View mode: basic / threaded / horizontal-split · Log in · Help
February 29, 2012
Re: Lexer and parser generators using CTFE
On Wed, Feb 29, 2012 at 07:28:48PM +0100, Martin Nowak wrote:
> On Wed, 29 Feb 2012 17:41:19 +0100, Timon Gehr <timon.gehr@gmx.ch> wrote:
> 
> >On 02/28/2012 07:46 PM, Martin Nowak wrote:
> >>
> >>https://gist.github.com/1255439 - lexer generator
> >>https://gist.github.com/1262321 - complete and fast D lexer
> >>
> >
> >Well, it is slower at lexing than DMD at parsing. What is the bottleneck?
> 
> No, it's as fast as dmd's lexer.
> 
> Writing the tokens to stdout takes a lot of time though.
> Just disable the "writeln(tok);" in the main loop.
> There is also an --echo option which recreates the complete
> source from the tokens.

This sounds like something I ran into in my D lexer project.

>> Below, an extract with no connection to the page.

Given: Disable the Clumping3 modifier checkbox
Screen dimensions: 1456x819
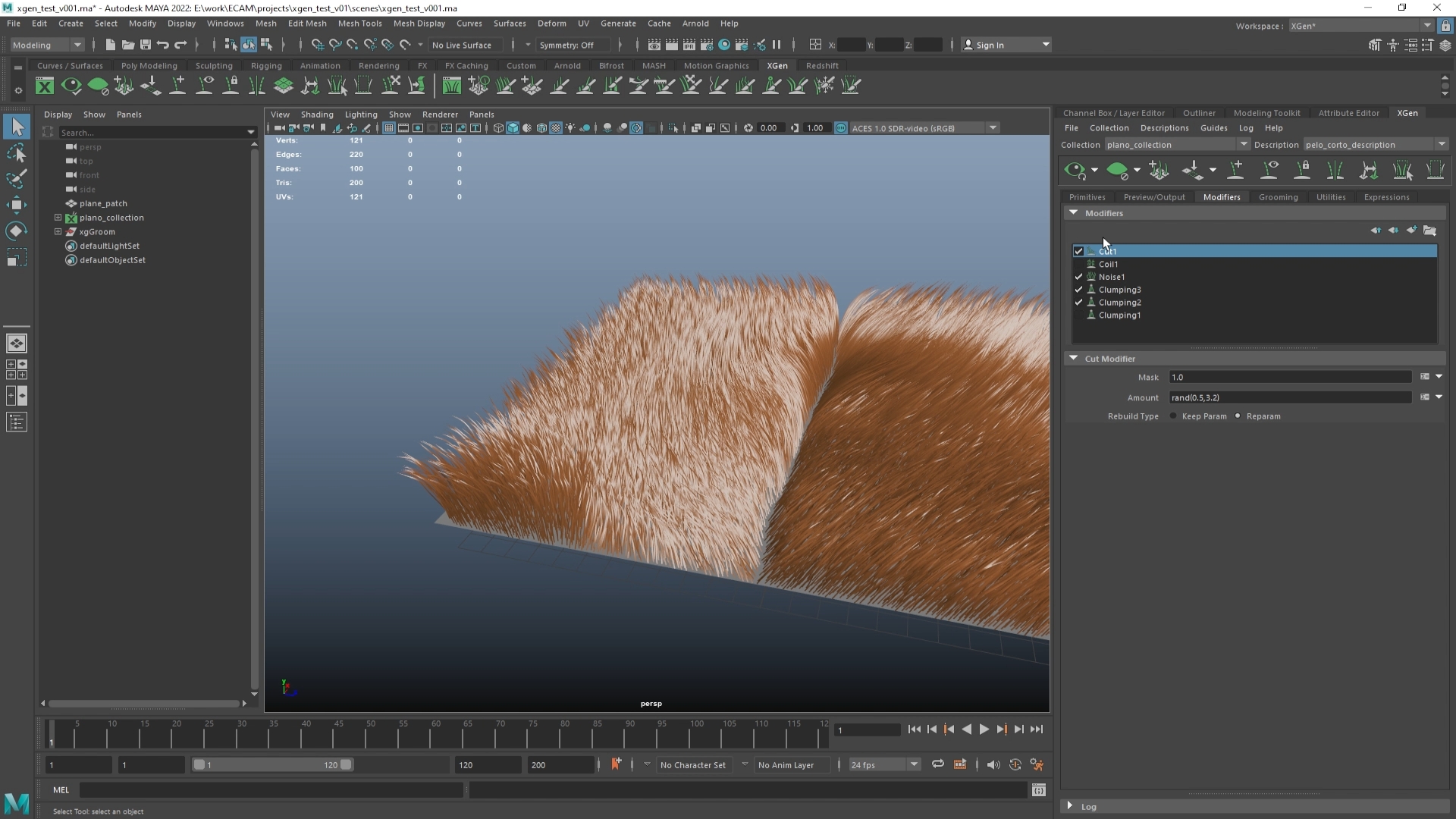Looking at the screenshot, I should tap(1078, 290).
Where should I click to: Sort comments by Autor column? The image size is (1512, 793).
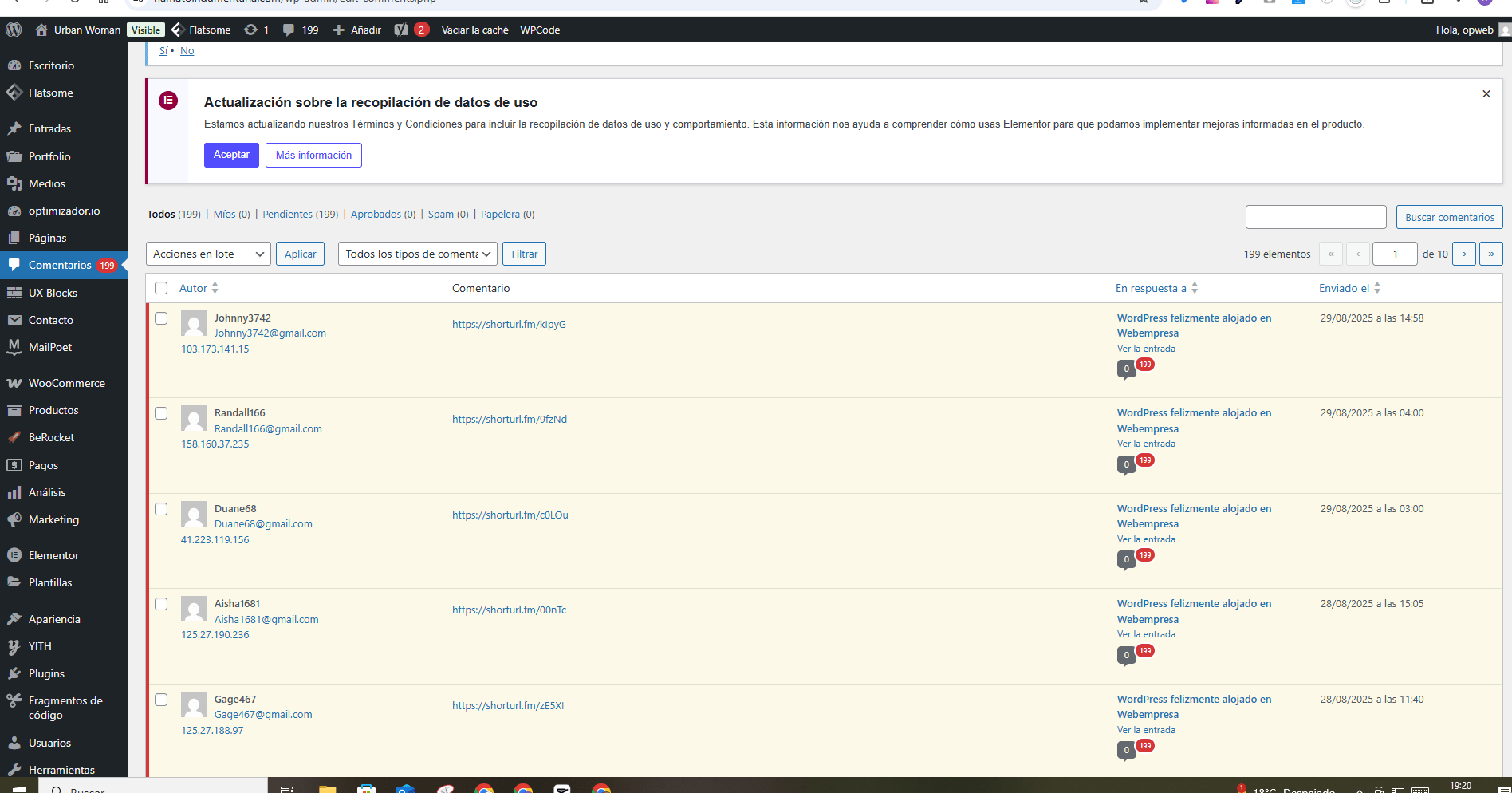tap(194, 288)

Lexing
Phobos took upwards of 10-15 seconds, which is extremely slow
considering that dmd can *compile* it in just a few seconds. So I did
some profiling, and found out that most of the time was spent formatting
tokens into strings and running writeln. After I commented that out, the
running time dropped to just a few seconds. :-)


T

-- 
The fact that anyone still uses AOL shows that even the presence of
options doesn't stop some people from picking the pessimal one. - Mike
Ellis
February 29, 2012
Re: Lexer and parser generators using CTFE
On 29.02.2012 20:31, Andrei Alexandrescu wrote:
>
>> Recalling EBNF parser idea that I run with before finally being dragged
>> down by real life. Roughly I thought to follow hybrid LL(*) aproach,
>> while I had a solid plan on doing DFA for lexer and parser lookahead,
>> the other things were more or less floating.
>
> Well, maybe you could integrate that within your up-and-coming research.
> Grammars have been considered a solved problem every five years since
> 1970, and there's always new work coming :o).
>

It might involve parsing and grammars, unless academia folk seduce me 
with their ideas of optimization for highly parallel architectures :).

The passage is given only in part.